Thus Chief of Homicide Marcus Jacobsen asks Department Q to look into an old case that has always bothered him. It had been labeled an accident, but Marcus just wasn’t convinced of that. It involved an explosion at a mechanics’ shop in which all the workers were killed but also the toddler of a woman who was coming to the shop to pick up her car at that very unfortunate moment. Marcus was the one called to the scene. The case resurfaced because the woman recently hanged herself, clutching a photo of her 3-year-old son.
Carl and the team throw themselves into their newest cold case, beginning with the discovery from old photos that a pile of table salt was left by the crime scene. When they start searching for other alleged accidents that show the same odd phenomenon, they see patterns no one caught before, and gradually build a picture of what has been going on since that initial machine shop explosion in 1988. It is a dark and brutal picture, and it gives them the ability to predict when the next “accident” will take place – and they are running out of time.

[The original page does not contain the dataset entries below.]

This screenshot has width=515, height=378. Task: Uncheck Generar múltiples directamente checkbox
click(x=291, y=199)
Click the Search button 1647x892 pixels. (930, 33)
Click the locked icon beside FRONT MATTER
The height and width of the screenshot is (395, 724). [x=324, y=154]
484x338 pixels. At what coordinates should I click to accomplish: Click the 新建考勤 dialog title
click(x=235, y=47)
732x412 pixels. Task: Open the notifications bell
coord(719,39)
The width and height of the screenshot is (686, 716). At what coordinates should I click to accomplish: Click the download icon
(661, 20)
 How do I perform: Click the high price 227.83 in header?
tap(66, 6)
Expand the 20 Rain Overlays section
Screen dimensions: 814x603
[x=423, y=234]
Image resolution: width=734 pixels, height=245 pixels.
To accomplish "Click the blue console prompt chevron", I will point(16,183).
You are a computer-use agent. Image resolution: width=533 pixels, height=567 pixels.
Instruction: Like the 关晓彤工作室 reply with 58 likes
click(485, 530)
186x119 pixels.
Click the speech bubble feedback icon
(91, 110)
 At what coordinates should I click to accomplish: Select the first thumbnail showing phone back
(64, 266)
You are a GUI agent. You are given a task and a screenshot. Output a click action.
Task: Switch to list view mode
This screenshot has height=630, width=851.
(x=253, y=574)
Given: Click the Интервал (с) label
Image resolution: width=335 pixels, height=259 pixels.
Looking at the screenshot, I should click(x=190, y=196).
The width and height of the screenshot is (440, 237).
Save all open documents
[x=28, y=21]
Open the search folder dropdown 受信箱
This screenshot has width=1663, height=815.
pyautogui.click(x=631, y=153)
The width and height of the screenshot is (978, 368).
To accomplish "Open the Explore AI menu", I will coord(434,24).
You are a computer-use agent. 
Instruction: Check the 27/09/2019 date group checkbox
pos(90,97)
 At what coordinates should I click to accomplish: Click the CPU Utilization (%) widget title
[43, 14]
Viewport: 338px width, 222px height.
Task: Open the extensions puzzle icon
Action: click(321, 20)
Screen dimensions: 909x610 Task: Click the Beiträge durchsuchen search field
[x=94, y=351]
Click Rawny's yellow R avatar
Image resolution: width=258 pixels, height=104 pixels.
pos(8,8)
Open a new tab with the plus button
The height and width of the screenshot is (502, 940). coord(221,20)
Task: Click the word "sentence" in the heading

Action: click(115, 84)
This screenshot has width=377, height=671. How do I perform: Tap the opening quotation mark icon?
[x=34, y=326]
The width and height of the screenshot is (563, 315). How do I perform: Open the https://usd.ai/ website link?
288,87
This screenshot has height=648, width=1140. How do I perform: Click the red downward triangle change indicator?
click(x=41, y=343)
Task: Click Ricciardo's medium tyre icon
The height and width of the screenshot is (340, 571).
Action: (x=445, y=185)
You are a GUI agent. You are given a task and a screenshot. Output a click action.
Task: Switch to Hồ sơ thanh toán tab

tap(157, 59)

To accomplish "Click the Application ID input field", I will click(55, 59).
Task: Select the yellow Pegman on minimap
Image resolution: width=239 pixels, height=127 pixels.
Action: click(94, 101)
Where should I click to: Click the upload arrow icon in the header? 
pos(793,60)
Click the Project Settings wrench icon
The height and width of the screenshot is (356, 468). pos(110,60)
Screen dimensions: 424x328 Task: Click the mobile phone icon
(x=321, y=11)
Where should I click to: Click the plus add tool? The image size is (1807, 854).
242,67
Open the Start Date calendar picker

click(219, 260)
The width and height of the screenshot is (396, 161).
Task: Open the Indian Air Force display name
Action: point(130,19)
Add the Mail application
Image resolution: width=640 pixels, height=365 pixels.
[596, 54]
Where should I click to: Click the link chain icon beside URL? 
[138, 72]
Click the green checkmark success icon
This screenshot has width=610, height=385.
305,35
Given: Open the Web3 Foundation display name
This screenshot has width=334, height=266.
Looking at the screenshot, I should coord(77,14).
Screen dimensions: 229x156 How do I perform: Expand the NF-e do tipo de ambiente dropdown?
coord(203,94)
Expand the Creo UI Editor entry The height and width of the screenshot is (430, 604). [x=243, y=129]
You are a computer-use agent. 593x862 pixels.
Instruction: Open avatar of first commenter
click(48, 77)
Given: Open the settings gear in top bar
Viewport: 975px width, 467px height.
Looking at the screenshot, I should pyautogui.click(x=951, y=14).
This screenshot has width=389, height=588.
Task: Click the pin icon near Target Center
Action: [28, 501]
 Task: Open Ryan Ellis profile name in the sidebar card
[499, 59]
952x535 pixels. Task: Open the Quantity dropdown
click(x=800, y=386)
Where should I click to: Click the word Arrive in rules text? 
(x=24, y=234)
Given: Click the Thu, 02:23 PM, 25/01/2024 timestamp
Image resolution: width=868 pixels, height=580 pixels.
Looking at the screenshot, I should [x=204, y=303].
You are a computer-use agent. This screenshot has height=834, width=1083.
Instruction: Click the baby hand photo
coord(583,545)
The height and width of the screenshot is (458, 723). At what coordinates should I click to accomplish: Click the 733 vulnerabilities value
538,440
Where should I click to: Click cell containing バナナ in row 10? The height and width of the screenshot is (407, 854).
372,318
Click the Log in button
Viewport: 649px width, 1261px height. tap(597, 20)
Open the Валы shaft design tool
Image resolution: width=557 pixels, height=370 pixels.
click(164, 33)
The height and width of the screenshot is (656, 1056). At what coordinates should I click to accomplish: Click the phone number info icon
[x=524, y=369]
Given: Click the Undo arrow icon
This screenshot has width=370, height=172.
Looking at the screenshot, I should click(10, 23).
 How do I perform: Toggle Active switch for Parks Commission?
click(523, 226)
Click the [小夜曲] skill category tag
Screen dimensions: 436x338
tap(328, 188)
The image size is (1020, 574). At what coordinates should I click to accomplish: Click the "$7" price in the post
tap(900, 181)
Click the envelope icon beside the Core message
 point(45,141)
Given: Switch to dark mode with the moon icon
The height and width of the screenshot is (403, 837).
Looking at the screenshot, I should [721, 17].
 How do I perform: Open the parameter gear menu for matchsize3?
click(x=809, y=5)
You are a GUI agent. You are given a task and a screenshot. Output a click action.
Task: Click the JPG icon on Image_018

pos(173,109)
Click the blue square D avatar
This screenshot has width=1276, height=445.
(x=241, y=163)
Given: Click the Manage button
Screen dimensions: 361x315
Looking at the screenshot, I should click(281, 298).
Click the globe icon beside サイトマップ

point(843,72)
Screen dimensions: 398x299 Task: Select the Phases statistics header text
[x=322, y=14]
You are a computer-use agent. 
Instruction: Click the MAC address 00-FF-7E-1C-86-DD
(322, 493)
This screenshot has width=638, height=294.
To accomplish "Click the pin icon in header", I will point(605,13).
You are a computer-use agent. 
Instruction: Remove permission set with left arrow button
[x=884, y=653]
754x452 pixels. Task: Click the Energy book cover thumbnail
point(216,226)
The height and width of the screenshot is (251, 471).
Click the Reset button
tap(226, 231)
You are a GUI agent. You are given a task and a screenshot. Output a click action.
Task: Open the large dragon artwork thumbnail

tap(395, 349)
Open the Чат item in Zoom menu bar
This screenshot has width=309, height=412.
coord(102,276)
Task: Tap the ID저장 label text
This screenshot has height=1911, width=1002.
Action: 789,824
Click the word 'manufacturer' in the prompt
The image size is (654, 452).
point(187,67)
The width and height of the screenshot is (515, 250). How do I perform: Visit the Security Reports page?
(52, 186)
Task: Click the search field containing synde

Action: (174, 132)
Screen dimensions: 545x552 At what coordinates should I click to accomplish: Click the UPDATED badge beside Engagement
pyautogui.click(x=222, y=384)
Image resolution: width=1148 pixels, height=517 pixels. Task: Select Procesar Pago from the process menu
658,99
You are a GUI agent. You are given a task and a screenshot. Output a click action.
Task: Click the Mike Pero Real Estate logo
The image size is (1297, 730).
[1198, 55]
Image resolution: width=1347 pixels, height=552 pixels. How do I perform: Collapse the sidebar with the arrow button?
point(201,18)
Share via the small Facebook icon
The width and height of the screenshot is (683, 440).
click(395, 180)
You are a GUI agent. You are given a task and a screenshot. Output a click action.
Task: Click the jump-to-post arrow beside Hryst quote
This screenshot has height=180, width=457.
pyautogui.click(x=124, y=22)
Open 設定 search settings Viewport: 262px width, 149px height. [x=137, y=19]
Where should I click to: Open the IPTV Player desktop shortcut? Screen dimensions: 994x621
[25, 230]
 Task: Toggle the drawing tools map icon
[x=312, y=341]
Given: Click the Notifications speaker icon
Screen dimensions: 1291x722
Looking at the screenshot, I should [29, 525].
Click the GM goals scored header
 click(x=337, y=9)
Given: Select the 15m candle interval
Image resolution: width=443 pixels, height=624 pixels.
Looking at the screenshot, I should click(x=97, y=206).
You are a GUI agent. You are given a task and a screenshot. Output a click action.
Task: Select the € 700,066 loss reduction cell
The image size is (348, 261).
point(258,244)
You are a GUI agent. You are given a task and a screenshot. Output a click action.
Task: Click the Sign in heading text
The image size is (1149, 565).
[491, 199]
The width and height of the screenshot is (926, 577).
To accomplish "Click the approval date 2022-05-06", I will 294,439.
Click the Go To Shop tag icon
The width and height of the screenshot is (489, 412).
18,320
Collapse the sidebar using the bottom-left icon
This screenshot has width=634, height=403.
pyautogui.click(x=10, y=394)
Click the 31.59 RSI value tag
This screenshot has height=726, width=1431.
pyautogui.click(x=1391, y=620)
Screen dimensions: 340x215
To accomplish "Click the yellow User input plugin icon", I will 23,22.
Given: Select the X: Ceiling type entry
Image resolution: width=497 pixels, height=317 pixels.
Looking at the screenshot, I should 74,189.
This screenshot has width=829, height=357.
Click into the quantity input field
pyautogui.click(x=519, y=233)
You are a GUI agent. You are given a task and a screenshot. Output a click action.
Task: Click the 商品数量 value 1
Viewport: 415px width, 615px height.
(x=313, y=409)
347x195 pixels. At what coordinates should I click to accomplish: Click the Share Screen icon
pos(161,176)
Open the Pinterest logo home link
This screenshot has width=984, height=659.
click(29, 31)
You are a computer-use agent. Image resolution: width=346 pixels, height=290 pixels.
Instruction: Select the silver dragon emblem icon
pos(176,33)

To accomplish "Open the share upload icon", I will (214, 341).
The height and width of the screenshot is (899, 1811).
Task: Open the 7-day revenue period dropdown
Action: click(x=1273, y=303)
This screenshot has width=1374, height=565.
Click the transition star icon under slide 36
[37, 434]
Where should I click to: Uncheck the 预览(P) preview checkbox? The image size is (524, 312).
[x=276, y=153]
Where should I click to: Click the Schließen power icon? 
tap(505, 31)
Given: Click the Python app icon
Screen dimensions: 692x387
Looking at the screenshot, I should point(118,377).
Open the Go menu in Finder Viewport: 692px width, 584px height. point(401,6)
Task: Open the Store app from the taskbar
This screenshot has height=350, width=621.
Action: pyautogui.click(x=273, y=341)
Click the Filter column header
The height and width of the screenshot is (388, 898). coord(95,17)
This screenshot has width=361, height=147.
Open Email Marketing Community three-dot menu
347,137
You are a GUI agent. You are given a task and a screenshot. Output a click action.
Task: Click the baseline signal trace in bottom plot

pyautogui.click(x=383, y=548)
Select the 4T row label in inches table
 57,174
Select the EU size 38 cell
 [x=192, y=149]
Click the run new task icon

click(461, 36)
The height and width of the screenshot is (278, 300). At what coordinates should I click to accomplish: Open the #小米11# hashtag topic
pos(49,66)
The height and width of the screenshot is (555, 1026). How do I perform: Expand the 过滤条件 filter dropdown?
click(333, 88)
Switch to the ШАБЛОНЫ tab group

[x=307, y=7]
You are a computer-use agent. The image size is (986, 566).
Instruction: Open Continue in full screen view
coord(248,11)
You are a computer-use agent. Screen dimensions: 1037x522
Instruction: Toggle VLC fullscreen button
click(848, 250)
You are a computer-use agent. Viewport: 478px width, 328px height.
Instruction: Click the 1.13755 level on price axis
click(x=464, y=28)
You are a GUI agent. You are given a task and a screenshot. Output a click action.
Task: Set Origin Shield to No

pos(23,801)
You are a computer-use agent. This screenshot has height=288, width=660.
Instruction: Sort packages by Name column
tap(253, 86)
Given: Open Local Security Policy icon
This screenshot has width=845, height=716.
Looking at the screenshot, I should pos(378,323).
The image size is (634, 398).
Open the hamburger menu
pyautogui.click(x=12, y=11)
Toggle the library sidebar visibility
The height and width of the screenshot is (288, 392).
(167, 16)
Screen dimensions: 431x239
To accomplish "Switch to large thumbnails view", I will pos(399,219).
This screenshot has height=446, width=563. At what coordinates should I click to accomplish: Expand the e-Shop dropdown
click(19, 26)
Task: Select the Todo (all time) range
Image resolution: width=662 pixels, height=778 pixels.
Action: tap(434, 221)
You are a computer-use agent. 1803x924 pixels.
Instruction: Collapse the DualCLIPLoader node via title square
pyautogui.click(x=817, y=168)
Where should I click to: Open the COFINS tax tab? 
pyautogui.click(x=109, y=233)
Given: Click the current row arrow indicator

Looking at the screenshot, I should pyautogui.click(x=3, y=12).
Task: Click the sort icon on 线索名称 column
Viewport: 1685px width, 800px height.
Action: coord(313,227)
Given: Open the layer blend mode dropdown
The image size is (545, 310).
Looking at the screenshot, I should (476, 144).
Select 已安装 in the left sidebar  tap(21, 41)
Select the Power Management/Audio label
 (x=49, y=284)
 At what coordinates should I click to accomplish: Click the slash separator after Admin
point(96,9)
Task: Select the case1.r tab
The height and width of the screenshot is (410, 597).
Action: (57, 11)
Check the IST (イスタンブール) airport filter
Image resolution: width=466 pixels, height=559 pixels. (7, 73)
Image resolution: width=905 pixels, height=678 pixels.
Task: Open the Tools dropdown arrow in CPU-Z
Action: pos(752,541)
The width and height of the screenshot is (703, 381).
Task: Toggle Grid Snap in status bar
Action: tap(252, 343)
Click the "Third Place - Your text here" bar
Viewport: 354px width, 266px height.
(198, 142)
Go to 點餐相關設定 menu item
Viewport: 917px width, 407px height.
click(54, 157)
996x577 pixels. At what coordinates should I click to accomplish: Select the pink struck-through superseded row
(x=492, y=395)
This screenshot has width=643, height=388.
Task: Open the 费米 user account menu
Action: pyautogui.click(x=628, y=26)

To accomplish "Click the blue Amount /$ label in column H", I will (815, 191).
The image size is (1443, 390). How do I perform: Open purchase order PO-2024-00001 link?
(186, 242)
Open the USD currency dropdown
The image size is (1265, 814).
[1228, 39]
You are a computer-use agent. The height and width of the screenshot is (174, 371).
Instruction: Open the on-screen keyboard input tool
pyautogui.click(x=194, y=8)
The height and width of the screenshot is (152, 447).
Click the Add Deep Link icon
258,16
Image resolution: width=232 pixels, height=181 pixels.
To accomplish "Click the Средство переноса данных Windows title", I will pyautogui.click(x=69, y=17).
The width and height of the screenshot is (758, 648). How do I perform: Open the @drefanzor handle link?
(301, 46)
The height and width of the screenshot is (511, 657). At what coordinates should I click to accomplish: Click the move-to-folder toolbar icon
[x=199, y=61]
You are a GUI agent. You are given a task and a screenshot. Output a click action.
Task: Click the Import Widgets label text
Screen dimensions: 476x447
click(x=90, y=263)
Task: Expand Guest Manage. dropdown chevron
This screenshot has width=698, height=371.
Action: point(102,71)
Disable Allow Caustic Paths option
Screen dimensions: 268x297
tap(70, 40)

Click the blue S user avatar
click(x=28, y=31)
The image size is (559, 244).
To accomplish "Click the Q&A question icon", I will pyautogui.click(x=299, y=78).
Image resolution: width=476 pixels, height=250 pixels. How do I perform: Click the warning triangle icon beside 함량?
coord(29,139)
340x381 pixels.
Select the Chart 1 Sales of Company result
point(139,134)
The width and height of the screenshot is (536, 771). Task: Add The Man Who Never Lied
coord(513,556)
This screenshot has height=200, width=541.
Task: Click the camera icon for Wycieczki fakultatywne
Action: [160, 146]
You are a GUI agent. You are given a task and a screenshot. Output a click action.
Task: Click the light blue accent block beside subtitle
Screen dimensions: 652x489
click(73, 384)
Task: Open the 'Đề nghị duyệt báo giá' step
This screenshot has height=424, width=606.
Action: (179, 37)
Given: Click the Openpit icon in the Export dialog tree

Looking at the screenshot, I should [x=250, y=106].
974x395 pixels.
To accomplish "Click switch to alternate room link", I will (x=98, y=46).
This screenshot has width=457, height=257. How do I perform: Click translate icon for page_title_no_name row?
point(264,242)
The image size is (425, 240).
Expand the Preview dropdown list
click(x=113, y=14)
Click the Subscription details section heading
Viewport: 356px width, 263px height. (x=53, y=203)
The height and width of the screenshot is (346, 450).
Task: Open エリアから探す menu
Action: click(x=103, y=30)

Meanwhile, in the background, Carl has been told he is being investigated by the narcotics division for the “nail gun case” – a police raid back in 2007 that turned into an ambush by unknown assailants. Carl was barely scratched, but one of his colleagues, Anker Hoyer, died, and his partner Hardy Henningsen was left paralyzed. A large amount of money and cocaine was involved. Carl isn’t concerned, however, since he knows he was innocent and they couldn’t possibly find anything implicating him as corrupt. And yet, as the investigation progresses, Carl finds himself in deep trouble. He can’t act to save himself however, until he makes sure the perpetrator of these salt crimes is stopped.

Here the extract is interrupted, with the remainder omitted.